Open bendichter opened 4 months ago
@magland I'm trying to put together an example of a search over brain regions for electrophysiology. This works, but it takes about 15 minutes for me on the IBL dataset (to be fair, it's a very big dataset). Is there a faster way, or is this what you would recommend?
import lindi
from tqdm import tqdm
from dandi.dandiapi import DandiAPIClient
brain_area = "MB"
dandi_api_client = DandiAPIClient()
dandiset_id = "000409"
dandiset = dandi_api_client.get_dandiset(dandiset_id)
elec_loc_path = 'general/extracellular_ephys/electrodes/location'
passing_assets = []
for asset in tqdm(list(dandiset.get_assets())):
if not asset.path.endswith("nwb"):
continue
#s3_url = asset.get_content_url(follow_redirects=1, strip_query=True)
lindi_url = f'https://lindi.neurosift.org/dandi/dandisets/{dandiset_id}/assets/{asset.identifier}/nwb.lindi.json'
lindi_file = lindi.LindiH5pyFile.from_lindi_file(lindi_url, local_cache=local_cache)
if elec_loc_path in lindi_file and brain_area in lindi_file[elec_loc_path]:
passing_assets.append(asset)
For comparison, this took 18:30
import lindi
from tqdm import tqdm
from dandi.dandiapi import DandiAPIClient
import remfile
import h5py
brain_area = "V3"
dandi_api_client = DandiAPIClient()
dandiset_id = "000409"
dandiset = dandi_api_client.get_dandiset(dandiset_id)
elec_loc_path = 'general/extracellular_ephys/electrodes/location'
passing_assets = []
for asset in tqdm(list(dandiset.get_assets())):
if not asset.path.endswith("nwb"):
continue
s3_url = asset.get_content_url(follow_redirects=1, strip_query=True)
rem_file = remfile.File(s3_url)
h5_file = h5py.File(rem_file, "r")
if elec_loc_path in h5_file and brain_area in h5_file[elec_loc_path]:
print(passing_assets)
passing_assets.append(asset)
Actually, I am surprised there isn't a bigger time difference
Yeah that is surprising that the lindi method is not faster. The only part that takes any time is the download. Each file is only 1-2 MB. That should take less than a second per file, but it will depend on the network connection.
I tried it on a gh codespaces instance and it took 506 seconds (8:26 minutes) for 677 files (115 passing).
I then tried with the remfile method -- I didn't run it to completion but it was going at around 2.2 seconds per file. So slower, but not hugely.

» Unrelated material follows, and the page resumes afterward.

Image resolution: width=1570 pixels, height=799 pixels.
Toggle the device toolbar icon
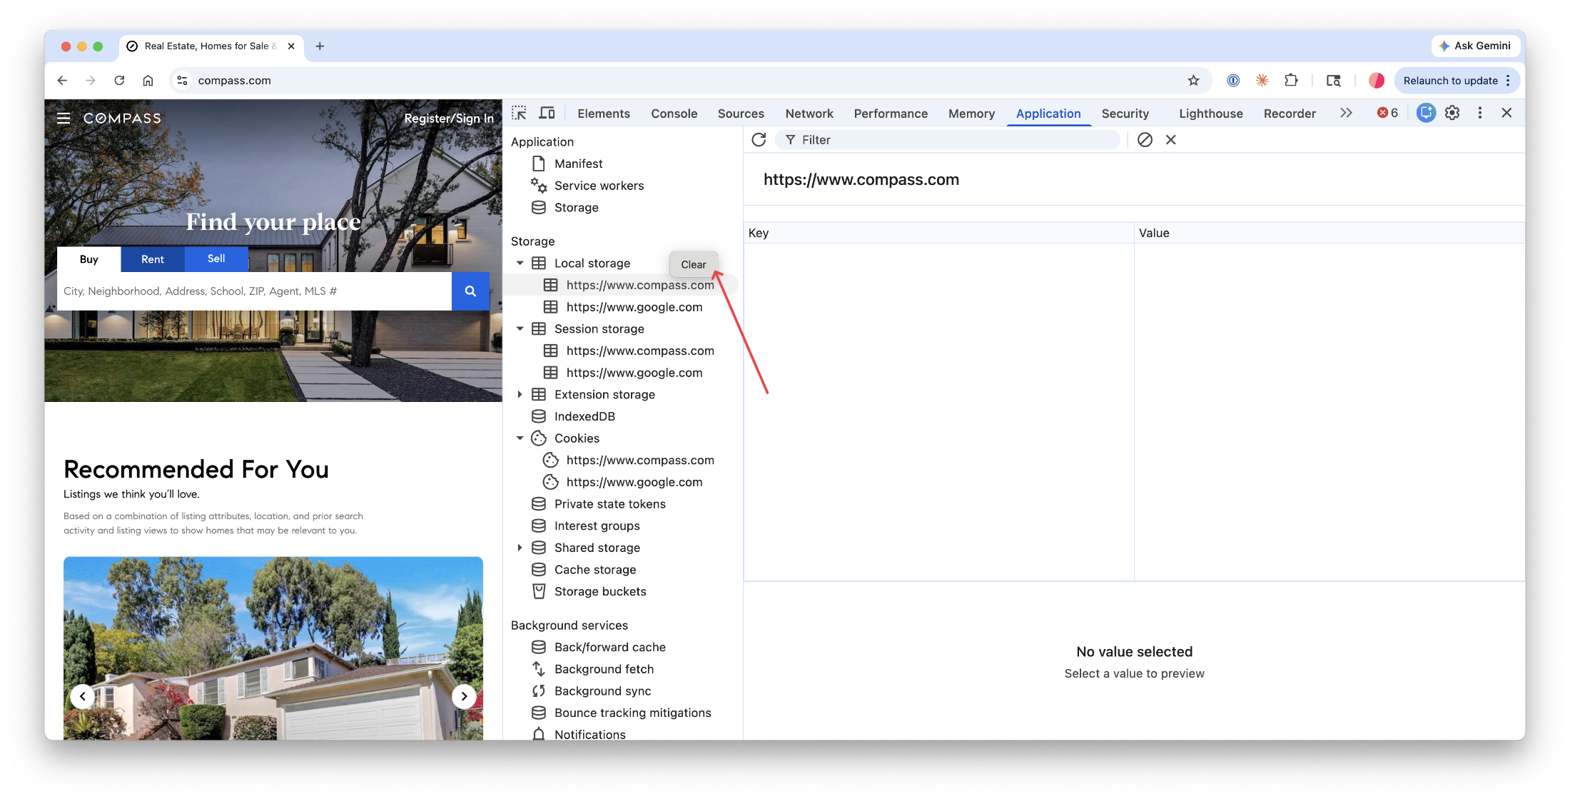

Where lindi would provide a much bigger advantage, I am speculating, is when you are loading more information per file -- like for example using pynwb where a lot more metadata needs to be loaded.
Another possibility is to prepare a single large lindi file for the entire dandiset. Then it could be loaded much more efficiently.
Yet another possibility is to cache the lindi files locally.
At NeuroDataReHack, one of the students wanted to identify sessions within the IBL dataset that contained electrodes in a specific brain region. That's doable with the DANDI API, remfile, and pynwb, but can take a very long time because it requires streaming and initializing each NWB file. I think it would be much faster to do it with LINDI, particularly since the metadata they needed was stored in the json file as base64. It would be great if we had a tutorial that demonstrated how to use LINDI in this way. I think it could reduce search time substantially and would be a cool use-case for LINDI.